Local-level planning guides the development of an area in the shorter term and shows that it is feasible. Drainage planning at this level should provide proof-of-concept including detailed conceptual plans for stormwater and groundwater management and refine the land requirements for these.
Address the design objective and site conditions from earlier stages and provide enough evidence to prove that the proposed concept design functions and that controls are set for subsequent planning.
Refine understanding of the pre-development environment
Provide evidence to demonstrate a detailed understanding of the site-specific predevelopment environment and hydrology. Demonstrate how this evidence is used to inform the proposed conceptual design.
Determine detailed land requirements
Identify the detailed location and sizing of land for:
- major flow paths and flood storage areas
- the safe management of stormwater and groundwater to protect infrastructure and the environment
- water quality treatment of stormwater and groundwater subsoil discharges
- wetland buffers waterway foreshore areas and important vegetation particularly where they interact with flooding, stormwater management and drainage
- drainage service areas.
Demonstrate concept designs are feasible
Demonstrate the feasibility of the water management systems and strategies with plans and designs that are proposed for implementation through detailed design and delivery at subsequent planning stages. The Local Water Management Report should expand and address the matters identified in the District Water Management Report and provide site-specific evidence to support decision-making.
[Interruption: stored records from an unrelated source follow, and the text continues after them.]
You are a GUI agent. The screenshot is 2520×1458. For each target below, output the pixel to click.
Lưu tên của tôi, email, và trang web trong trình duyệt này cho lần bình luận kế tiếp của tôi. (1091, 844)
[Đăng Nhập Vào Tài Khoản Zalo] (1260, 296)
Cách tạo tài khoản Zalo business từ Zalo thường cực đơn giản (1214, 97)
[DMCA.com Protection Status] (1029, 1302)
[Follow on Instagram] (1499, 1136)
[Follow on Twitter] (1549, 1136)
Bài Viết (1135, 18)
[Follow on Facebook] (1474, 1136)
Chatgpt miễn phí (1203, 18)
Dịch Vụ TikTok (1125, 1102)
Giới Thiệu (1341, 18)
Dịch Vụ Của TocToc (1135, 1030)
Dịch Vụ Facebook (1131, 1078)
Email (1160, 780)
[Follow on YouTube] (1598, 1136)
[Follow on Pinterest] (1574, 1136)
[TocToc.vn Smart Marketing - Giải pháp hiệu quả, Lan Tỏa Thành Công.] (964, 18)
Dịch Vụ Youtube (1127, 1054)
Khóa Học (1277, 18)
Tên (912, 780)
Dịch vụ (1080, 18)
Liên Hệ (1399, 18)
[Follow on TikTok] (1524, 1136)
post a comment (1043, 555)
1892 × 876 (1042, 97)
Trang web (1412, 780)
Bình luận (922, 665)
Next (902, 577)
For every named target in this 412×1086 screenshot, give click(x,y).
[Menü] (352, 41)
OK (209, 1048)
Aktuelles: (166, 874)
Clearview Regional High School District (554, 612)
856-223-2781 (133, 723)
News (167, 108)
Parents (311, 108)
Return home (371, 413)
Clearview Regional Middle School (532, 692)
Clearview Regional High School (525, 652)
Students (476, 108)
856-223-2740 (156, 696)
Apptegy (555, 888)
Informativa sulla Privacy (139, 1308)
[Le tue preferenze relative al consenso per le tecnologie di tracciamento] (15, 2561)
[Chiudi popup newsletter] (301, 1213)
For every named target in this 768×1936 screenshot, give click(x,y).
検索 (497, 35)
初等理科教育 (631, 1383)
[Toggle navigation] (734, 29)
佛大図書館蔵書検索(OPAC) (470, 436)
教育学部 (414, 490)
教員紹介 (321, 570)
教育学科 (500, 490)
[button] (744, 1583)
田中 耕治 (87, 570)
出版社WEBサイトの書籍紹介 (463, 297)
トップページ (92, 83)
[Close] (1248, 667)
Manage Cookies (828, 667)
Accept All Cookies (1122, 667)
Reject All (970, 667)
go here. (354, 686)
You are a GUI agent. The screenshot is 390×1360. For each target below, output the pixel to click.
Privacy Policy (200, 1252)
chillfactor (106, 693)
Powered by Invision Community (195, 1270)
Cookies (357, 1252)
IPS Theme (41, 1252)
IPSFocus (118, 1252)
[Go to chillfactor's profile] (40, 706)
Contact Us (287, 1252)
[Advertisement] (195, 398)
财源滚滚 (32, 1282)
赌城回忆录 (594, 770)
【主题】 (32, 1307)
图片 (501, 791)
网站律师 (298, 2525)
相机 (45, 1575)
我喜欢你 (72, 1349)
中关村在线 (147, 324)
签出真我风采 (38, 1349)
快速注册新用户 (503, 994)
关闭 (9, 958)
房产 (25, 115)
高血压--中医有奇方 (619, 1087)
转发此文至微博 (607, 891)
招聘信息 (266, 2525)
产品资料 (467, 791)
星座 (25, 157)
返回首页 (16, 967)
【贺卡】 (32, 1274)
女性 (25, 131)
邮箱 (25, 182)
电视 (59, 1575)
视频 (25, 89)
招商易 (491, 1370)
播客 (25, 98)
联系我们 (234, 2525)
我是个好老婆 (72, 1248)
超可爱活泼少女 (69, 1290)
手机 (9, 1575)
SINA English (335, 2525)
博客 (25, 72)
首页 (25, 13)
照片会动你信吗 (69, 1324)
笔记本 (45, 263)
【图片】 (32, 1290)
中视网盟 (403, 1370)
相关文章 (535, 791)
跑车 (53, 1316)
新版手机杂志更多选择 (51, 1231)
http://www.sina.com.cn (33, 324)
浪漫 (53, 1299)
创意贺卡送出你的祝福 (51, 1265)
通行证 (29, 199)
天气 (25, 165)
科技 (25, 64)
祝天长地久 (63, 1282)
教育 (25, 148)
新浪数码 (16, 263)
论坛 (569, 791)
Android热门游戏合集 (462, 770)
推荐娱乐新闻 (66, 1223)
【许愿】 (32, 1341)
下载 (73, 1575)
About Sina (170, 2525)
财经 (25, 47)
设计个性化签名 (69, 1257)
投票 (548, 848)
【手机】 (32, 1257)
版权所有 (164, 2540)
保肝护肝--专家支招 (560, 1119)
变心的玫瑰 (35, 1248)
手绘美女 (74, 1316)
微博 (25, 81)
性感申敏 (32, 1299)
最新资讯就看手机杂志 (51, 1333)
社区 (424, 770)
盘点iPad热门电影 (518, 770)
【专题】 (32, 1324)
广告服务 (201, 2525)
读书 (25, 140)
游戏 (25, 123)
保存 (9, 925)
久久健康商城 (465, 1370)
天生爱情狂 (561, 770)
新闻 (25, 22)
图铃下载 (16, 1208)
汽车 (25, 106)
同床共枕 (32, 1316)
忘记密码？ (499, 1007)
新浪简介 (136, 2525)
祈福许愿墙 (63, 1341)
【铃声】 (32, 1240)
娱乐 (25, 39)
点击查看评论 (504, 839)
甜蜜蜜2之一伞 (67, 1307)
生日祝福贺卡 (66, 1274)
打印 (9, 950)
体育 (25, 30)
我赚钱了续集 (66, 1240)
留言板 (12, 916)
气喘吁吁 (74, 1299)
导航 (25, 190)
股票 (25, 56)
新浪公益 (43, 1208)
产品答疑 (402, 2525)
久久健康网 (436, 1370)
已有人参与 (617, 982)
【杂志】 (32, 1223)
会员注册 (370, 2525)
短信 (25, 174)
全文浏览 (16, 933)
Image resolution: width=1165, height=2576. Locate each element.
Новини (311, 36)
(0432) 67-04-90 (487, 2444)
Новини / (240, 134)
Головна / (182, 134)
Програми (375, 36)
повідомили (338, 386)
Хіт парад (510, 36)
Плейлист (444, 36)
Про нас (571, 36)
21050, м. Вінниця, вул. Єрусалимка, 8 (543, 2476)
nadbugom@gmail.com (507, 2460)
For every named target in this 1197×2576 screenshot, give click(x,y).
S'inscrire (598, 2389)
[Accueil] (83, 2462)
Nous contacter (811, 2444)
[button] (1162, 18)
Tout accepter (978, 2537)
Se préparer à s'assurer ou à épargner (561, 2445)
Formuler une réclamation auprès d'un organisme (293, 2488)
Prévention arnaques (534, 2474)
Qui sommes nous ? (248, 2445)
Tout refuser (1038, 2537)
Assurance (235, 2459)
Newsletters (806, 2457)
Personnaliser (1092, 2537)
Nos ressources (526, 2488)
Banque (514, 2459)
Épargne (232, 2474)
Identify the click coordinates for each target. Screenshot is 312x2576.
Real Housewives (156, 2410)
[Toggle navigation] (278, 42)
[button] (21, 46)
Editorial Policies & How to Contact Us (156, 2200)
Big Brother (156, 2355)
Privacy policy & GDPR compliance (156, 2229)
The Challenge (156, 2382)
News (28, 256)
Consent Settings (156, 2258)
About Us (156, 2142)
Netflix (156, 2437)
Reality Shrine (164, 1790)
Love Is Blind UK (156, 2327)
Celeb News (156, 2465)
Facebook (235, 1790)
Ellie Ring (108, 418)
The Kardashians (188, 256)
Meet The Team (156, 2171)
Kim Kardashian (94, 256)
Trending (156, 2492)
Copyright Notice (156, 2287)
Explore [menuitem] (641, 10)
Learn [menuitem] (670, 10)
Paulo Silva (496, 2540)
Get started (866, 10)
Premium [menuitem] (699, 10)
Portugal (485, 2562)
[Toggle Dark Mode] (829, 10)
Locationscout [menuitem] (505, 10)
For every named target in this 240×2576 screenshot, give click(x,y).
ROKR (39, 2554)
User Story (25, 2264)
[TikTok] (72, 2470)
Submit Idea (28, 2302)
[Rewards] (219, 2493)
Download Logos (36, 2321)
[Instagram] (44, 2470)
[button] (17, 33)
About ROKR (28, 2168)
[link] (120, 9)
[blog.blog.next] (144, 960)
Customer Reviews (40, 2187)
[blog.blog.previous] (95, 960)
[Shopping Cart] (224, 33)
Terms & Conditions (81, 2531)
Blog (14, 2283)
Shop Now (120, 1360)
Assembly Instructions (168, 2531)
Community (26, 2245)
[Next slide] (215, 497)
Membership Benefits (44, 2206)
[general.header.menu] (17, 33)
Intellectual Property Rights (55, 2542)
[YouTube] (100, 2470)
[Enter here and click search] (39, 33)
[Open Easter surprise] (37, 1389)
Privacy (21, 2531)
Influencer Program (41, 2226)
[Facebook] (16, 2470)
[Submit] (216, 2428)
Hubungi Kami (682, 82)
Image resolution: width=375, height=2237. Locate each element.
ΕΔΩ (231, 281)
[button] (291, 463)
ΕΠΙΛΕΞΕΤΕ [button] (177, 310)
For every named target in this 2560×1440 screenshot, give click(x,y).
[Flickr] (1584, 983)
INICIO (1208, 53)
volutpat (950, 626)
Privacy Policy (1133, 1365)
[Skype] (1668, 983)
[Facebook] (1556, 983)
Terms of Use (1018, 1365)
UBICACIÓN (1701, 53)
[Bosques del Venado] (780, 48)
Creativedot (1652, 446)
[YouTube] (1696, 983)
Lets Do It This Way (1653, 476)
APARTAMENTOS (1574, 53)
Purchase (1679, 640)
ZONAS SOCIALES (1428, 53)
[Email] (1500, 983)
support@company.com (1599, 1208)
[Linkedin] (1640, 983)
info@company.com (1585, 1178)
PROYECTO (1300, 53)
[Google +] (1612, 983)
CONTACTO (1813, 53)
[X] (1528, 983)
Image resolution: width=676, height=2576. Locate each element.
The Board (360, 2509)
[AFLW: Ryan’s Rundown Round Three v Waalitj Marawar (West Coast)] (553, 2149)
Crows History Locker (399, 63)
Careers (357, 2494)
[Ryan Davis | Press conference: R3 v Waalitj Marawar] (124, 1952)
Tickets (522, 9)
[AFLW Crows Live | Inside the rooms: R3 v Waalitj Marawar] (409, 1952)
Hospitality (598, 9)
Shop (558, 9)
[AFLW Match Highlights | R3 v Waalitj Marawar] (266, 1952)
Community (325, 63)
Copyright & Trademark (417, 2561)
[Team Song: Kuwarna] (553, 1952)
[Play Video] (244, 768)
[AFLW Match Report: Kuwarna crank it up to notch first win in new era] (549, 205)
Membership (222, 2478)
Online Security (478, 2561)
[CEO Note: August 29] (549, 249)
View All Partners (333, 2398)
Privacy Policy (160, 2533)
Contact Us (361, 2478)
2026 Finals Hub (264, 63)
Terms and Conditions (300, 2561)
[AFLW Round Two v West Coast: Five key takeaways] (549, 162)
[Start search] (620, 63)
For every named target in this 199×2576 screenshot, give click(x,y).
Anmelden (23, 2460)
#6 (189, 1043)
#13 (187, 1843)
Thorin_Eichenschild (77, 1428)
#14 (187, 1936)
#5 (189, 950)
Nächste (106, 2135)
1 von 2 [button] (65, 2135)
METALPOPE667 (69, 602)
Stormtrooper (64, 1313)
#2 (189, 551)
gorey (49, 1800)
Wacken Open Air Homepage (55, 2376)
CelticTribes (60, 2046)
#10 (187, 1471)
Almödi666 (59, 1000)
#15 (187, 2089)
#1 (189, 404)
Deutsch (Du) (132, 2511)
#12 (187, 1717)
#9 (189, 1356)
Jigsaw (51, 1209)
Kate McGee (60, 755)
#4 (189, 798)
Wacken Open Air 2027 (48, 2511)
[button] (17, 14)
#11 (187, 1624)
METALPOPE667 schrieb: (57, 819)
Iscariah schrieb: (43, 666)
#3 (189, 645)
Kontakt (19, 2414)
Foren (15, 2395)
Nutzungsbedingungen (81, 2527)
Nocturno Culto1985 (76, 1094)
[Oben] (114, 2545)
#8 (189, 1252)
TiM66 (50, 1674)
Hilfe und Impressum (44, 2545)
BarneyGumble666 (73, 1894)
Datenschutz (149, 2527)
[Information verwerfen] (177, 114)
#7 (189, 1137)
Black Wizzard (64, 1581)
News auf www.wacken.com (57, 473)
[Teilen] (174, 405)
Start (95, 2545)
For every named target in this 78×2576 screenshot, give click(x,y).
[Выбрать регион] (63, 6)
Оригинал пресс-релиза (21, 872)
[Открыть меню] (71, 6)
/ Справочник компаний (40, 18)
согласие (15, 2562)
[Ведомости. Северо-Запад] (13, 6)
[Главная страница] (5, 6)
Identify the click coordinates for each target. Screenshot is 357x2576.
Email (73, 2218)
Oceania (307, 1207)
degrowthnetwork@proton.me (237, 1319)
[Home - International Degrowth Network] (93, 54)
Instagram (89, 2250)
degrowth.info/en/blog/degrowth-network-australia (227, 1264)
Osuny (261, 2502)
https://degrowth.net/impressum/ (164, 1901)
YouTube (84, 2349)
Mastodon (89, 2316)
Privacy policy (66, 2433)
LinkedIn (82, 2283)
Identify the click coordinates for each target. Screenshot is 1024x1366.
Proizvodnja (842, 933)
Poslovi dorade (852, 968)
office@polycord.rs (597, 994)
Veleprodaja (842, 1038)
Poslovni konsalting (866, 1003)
Guide subdivision planning
The conceptual design for the proposed drainage management systems is provided in enough detail to inform detailed design and delivery at subsequent planning stages. Any issues likely to significantly alter the design must be resolved. Confirm requirements for maintenance of proposed assets, systems, and strategies to inform future asset owners and managers.
Sub-division and development planningShow more
Sub-division planning provides a detailed framework for the development of an area. Drainage planning at this level should provide detailed designs for stormwater and groundwater management, while maintaining all previous requirements for other water aspects, such as flood storage. The development level of planning is where the development designs are implemented, along with all water management strategies.
Detailed design of drainage systems, consistent with water sensitive urban design approaches that mimic natural water cycle processes for stormwater and groundwater and with what was proposed in previous stages of planning.
Finalise infrastructure and maintenance designs
Detailed design for stormwater and groundwater management systems including locations, arrangements, and sizing of agreed structural and non-structural controls, any staging requirements, and temporary works/systems. Demonstrate integration with any upstream and downstream systems and provide an agreed asset maintenance plan.
Detailed land requirements unchanged from earlier stages
Land requirements are consistent with previously approved stages of planning. This includes unchanged requirements for flood storage areas and major flow paths, the safe management of stormwater and groundwater to protect infrastructure and the environment, water quality treatment of stormwater and groundwater subsoil discharges, wetland buffers, waterway foreshore areas and important vegetation, particularly where they interact with flooding, stormwater management and drainage.
Implement approved strategies
Relevant water management strategies and plans are applied and built so that the proposed development complies with all previous planning decisions/approvals.